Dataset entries
+++

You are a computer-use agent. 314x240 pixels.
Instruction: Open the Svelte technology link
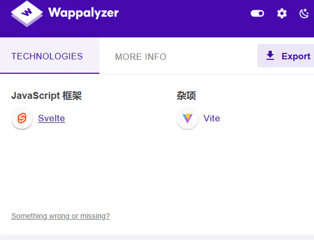[51, 118]

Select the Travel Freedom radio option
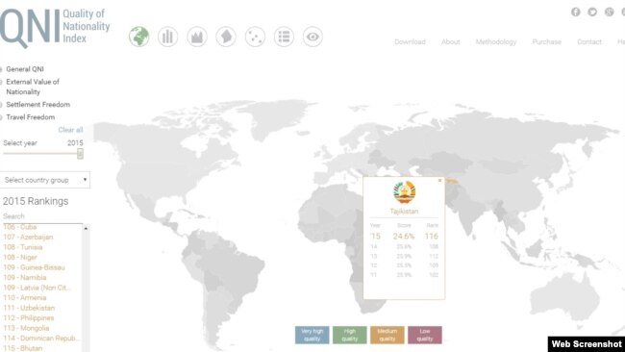(1, 117)
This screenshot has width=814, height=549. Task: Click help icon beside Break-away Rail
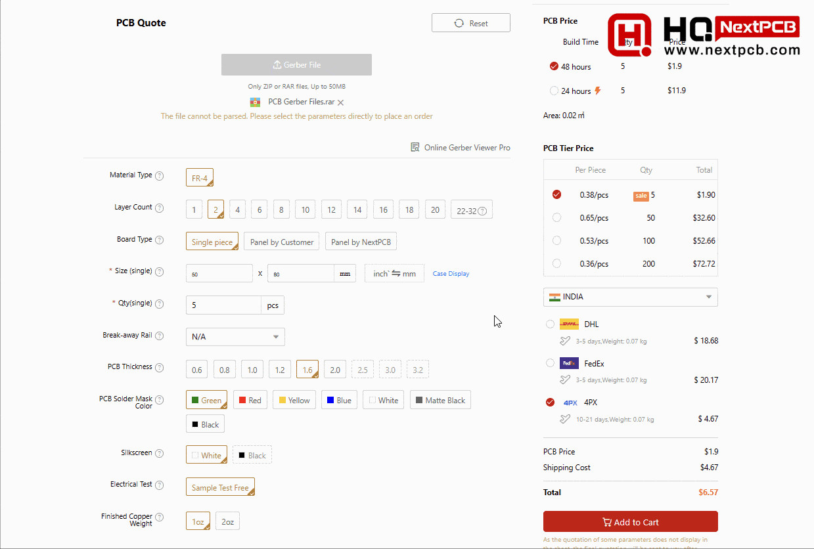(159, 336)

+++

The lines to restate word for word run from the line that contains "This screenshot has" through the end of the entries above, both ends included. Leave out all pictures and write nothing else.

● ANSWER SECTION
This screenshot has width=814, height=549. Task: Click help icon beside Break-away Rail
(159, 336)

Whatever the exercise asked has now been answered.